The "Punggol 21-plus" project involves 18,000 new HDB and private flats, and about 3,000 new flats will be built in Punggol New Town every year. Punggol New Town is projected to have 96,000 units when fully developed in the long term. Waterfront housing will have stepped courtyards. There will be a promenade on the northern sea front, stretching about . An integrated waterfront commercial and residential development has also been planned at the town centre, which will be built on both banks of the waterway. The site for this project was put up for sale and named Waterway Point with condominium – Watertown. There will also be other facilities within the town centre, which includes a community club, regional library and hawker centre in the future.
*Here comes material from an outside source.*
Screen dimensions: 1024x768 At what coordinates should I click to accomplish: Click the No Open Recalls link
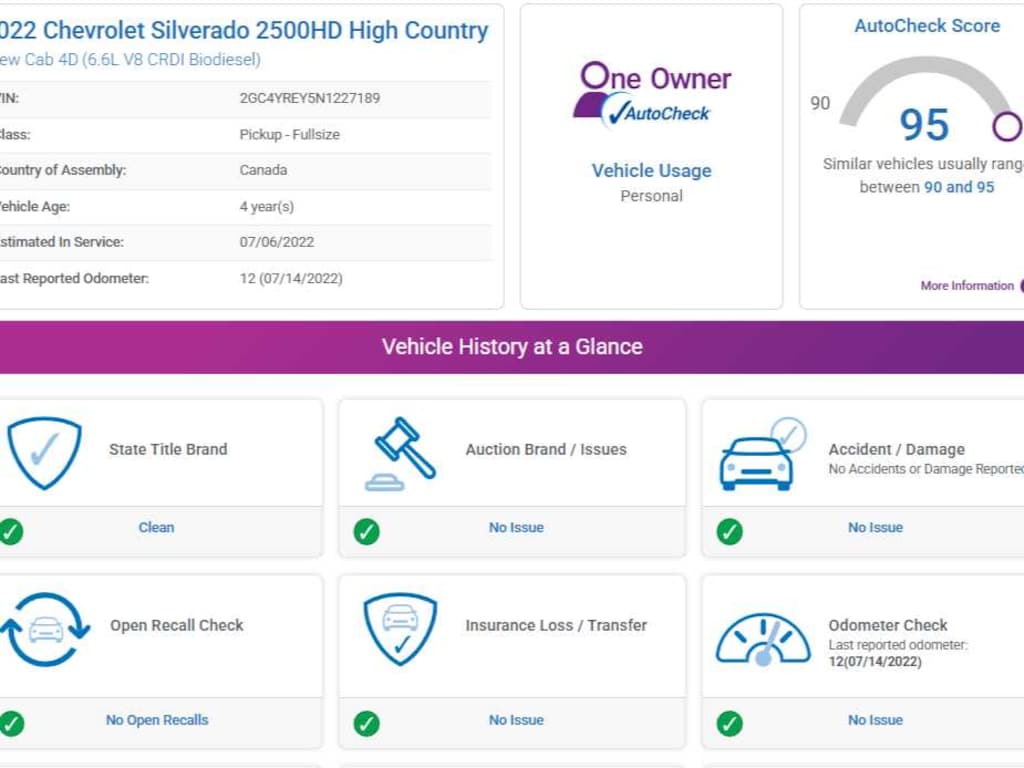pos(157,720)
Punggol Central will be converted into a tree-lined boulevard with landscaping. Coney Island, on the other hand, was opened to the public in 2015.

Subzones

Subzones indicated in italics are currently under development

Amenities

Transportation

Prior to 2000s, Punggol Road was the only main road to get to the rest of Singapore.

Urban development into the area has been accelerated with the introduction of better transportational options. The Tampines Expressway (TPE) links Punggol New Town up with Singapore's expressway network. The Kallang-Paya Lebar Expressway, which provides a direct route to the city area via TPE, was fully opened in September 2008. New roads were also built to ease traffic congestion on Punggol Road.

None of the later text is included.